| What is required |
Leave out the pictures and retype, exactly, the lines below from the line with "Select the computer monitor location item" up to and including the line with "Task: Switch to the Advanced tab", nothing more.

| Data supplied |

________________________________________

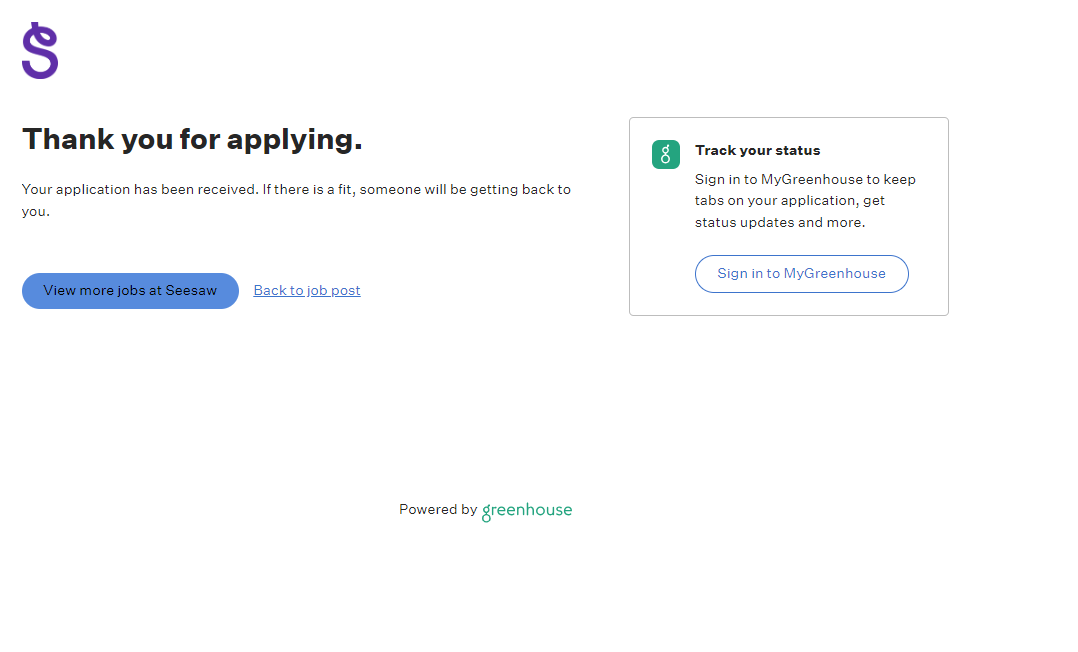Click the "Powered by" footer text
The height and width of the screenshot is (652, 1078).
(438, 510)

________________________________________

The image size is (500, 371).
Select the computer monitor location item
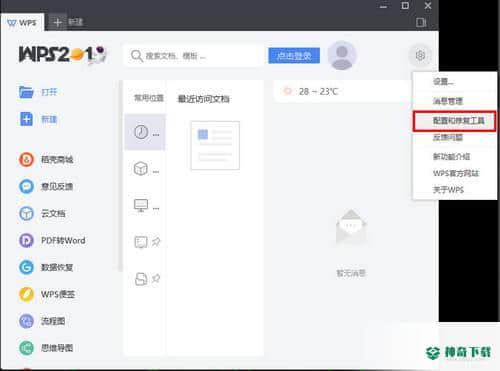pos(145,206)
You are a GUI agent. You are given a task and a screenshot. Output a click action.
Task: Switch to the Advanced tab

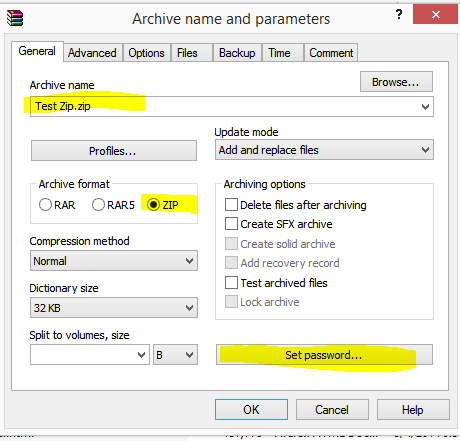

________________________________________

| Output below |
Select the computer monitor location item
pos(145,206)
You are a GUI agent. You are given a task and a screenshot. Output a click action.
Task: Switch to the Advanced tab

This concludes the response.